A CNN producer has been arrested on charges that he enticed women and their underage daughters to engage in illicit sexual activity at his Vermont ski house.
John Griffin, 44, allegedly used messaging apps to persuade parents to let him train their young daughters to be sexually submissive, telling them that “a woman is a woman regardless of her age” and that women should be “sexually subservient and inferior to men,” according to the United States Attorney’s Office for the District of Vermont.
According to the US Attorney, Griffin told a mother of 9- and 13-year-old daughters that it was her responsibility to see that her older daughter was “trained properly” and later sent her $3,000 for plane tickets to fly with the younger daughter from Nevada to Boston.

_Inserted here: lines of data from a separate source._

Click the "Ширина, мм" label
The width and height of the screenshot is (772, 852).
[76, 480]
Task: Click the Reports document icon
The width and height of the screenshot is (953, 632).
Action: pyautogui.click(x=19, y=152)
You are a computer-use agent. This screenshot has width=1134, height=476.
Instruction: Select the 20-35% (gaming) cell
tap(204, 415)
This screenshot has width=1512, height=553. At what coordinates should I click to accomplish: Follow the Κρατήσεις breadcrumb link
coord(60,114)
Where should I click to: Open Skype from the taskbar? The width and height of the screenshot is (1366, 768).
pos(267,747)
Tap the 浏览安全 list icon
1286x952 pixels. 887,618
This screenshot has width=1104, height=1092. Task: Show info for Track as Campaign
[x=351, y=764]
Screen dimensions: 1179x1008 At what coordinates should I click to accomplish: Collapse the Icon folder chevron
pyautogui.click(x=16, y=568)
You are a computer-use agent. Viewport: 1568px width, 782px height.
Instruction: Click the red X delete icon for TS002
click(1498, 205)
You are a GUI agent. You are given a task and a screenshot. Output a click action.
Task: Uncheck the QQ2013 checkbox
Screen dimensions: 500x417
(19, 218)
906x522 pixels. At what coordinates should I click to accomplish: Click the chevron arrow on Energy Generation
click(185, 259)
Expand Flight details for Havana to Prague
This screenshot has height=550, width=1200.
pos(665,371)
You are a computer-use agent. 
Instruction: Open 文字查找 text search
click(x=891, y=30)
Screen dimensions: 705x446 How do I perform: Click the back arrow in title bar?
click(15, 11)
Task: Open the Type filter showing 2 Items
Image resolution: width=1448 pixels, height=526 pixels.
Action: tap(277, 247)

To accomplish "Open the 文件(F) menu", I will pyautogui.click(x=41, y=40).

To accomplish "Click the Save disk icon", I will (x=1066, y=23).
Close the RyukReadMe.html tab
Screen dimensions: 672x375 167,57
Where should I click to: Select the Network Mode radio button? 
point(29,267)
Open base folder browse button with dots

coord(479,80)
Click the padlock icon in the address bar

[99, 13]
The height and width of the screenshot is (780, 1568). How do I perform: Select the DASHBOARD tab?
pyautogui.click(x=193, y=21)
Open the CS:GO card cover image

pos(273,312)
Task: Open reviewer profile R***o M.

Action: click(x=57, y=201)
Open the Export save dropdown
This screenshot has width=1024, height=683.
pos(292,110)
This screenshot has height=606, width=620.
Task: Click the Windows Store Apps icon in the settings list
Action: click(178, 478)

They made the flight in July 2020, the US Attorney said, and Griffin picked up them and drove them to his home in Ludlow, Vermont.
“At the house, the daughter was directed to engage in, and did engage in, unlawful sexual activity,” the office said.
In two other incidents, the indictment says that Griffin proposed a “virtual training course” that would include him directing a mother and her 14-year-old daughter to remove their clothing and touch each other, and another proposal in which he suggested that a mother and her 16-year-old daughter take a “little mother-daughter trip” to Vermont for sexual training.
The indictment charges Griffin — who lives in Stamford, Connecticut — with three counts of using a facility of interstate commerce to attempt to entice minors to engage in unlawful sexual activity. He faces a mandatory 10 years to life on each count. Additionally, prosecutors said they intend “to seek the forfeiture of Griffin’s Ludlow house, his Tesla, a Mercedes, and other property that was used in the commission of the charged offenses.”
Griffin appeared in federal court in New Haven on Friday via Zoom, when US Magistrate Judge Robert Spector said he would order Griffin transferred to Vermont to face trial, the Stamford Advocate reported. Court records say he is expected to be arraigned in Vermont on December 15, the paper said.
A CNN spokesperson told the Advocate that the company takes the charges “incredibly seriously.”
“We only learned of his arrest this afternoon and have suspended him pending investigation,” the spokesperson said on Friday.
Griffin’s LinkedIn profile says he has worked for CNN since 2013, and previously worked at ABC News, Fox News, and CBS News.